A bad robot usually will ignore robots.txt rules, request pages too quickly, re-visit your site too frequently, attempt to harvest email addresses, or in general simply provide no value back to your website. When a good robot crawls your site, this is typically so other people can find your content and then be directed to it from a search engine. When a bad robot is crawling through your site it could be for malicious intensions such as trying to copy your content so that they can use it as their own.

Identify a bad robot

Using the steps below, I'll show you some good steps to take in order to verify if a robot is a good or bad one.

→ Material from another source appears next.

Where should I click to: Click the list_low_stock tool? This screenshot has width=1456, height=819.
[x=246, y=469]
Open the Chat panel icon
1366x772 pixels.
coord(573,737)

Please note in order to follow these steps you would need to be on either a VPS (Virtual Private Server) or dedicated server that has SSH access. If you're on a shared server you could read our guide on enabling raw access log archiving in cPanel to be able to view the same data, but it would have to be on your own local computer.

  1. Login to your server via SSH.
  2. Navigate to your user's home directory where the Apache access logs are stored, in this case our username is userna5, so we'll use the following command:

    cd ~userna5/access-logs/

  3. We can now use the following command to see all User-Agents that have requests to our example.com website:

    cat example.com | awk -F\" '{print $6}' | sort | uniq -c | sort -n

    This gives us back the output:

    638 Mozilla/5.0 (compatible; Googlebot/2.1; +http://www.google.com/bot.html)
    1015 msnbot-UDiscovery/2.0b (+http://search.msn.com/msnbot.htm)
    1344 Mozilla/5.0 (en-US) AppleWebKit/537.4 (KHTML, like Gecko) Chrome/22.0.1229 Safari/537.4 pss-webkit-request
    21937 -

    So in this case, there have been (21,937) requests that aren't supplying a User-Agent string. This is an immediate red flag, as typically any human visitor requesting a page from your website should have the User-Agent of their web-browser in each request.

    We can also see that the next highest level of requests came from something calling itself pss-webkit-request, followed by msnbot-UDiscovery/2.0b, and then Googlebot/2.1

  4. First we can see all of the requests that didn't provide a User-Agent string, and then view all of the unique IP addresses that sent those requests in, with the following code:

    cat example.com | awk -F\" '$6 ~ "-"' | awk '{print $1}' | sort -n | uniq -c | sort -n

    In this example here are the top IPs that had requests without a User-Agent string:

    421 74.125.176.94
    434 74.125.176.85
    463 74.125.176.95

  5. We can now search for these IP address against our access log to see what might going on with their requests. The following command is going to look for what User-Agent strings are coming from the one 74.125.176.95 IP address which had the most requests:

    grep 74.125.176.95 example.com | awk -F\" '{print $6}' | sort | uniq -c | sort -n

    This gives us back:

    7 Mozilla/5.0 (Windows NT 6.1; WOW64) AppleWebKit/537.17 (KHTML, like Gecko) Chrome/24.0.1312.57 Safari/537.17
    11 Mozilla/5.0 (Macintosh; Intel Mac OS X 10_7_5) AppleWebKit/537.17 (KHTML, like Gecko) Chrome/24.0.1312.57 Safari/537.17
    29 Mozilla/5.0 (en-US) AppleWebKit/537.4 (KHTML, like Gecko) Chrome/22.0.1229 Safari/537.4 pss-webkit-request
    434 -

    Again this is another red flag, typically requests coming from a single IP address will use the same User-Agent string for each request. We can go a step further and run the following command to find out some information about the IP address:

    whois 74.125.176.95

    Some of the pertinent information that command gives us back for that IP is:

    NetRange: 74.125.0.0 - 74.125.255.255
    NetName: GOOGLE
    OrgName: Google Inc.
    OrgId: GOGL
    Address: 1600 Amphitheatre Parkway
    City: Mountain View
    StateProv: CA
    PostalCode: 94043
    Country: US
    RegDate: 2000-03-30
    Updated: 2011-09-24
    Ref: http://whois.arin.net/rest/org/GOGL

    So this is an IP address that belongs to Google, and so are all the other IPs we saw coming from the 74.125 IP range. However this isn't coming from the official Googlebot crawler which would be identified as such by the User-Agent string, but instead these are requests from their AppEngine/Cloud service.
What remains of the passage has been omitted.